━━ Data for this task
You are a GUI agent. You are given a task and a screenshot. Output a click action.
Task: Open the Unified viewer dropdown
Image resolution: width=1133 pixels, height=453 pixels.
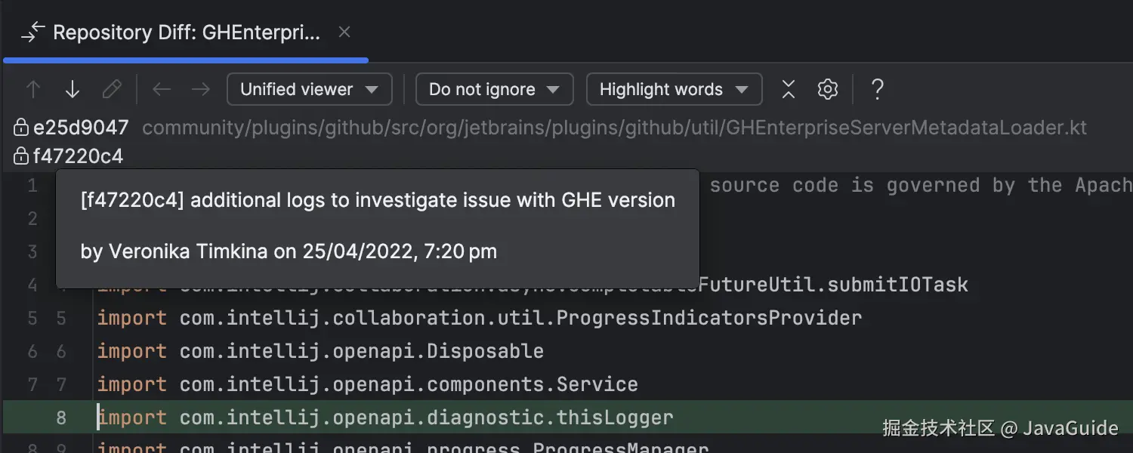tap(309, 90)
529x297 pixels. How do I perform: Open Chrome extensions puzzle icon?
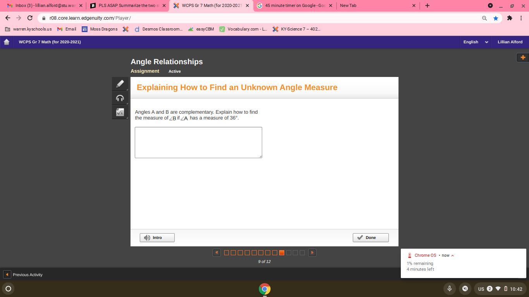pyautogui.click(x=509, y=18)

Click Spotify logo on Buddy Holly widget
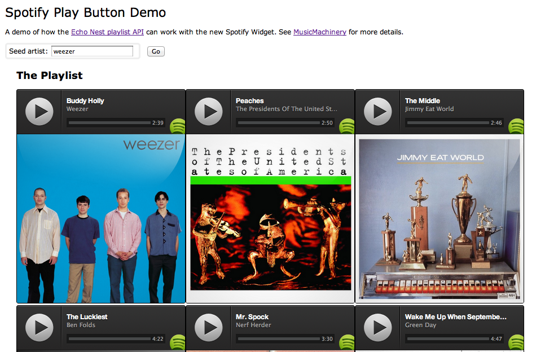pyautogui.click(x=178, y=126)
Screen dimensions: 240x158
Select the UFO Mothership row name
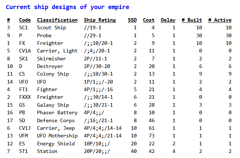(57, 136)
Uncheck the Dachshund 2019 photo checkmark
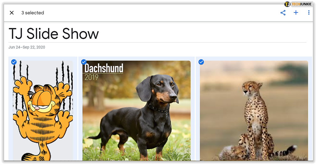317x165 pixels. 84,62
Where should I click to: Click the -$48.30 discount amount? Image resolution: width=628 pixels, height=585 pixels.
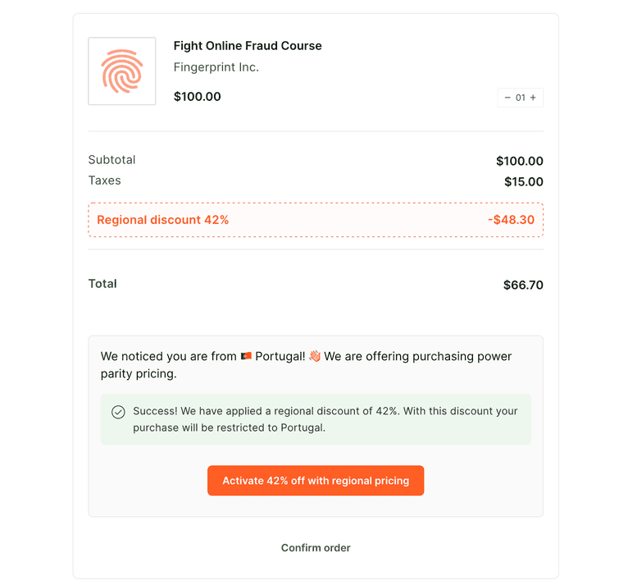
━━━━
━━ Data for this task
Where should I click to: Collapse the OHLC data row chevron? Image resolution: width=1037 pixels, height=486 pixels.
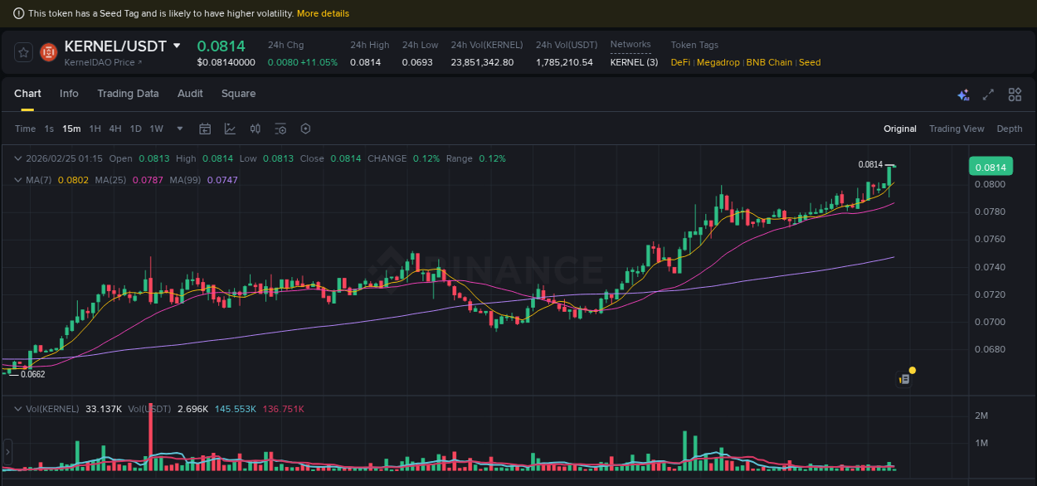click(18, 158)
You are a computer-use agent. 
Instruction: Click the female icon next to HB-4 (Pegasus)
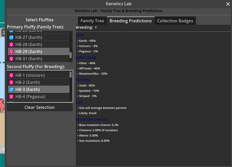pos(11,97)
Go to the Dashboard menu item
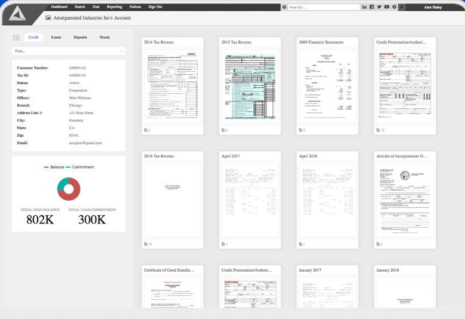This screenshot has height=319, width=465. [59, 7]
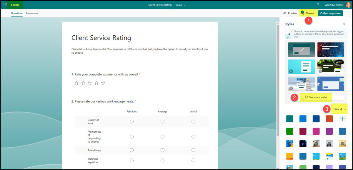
━━━━
Exercise: What is wanted is one number: how many lines in the listing hold the string "agent".

Task answer: 2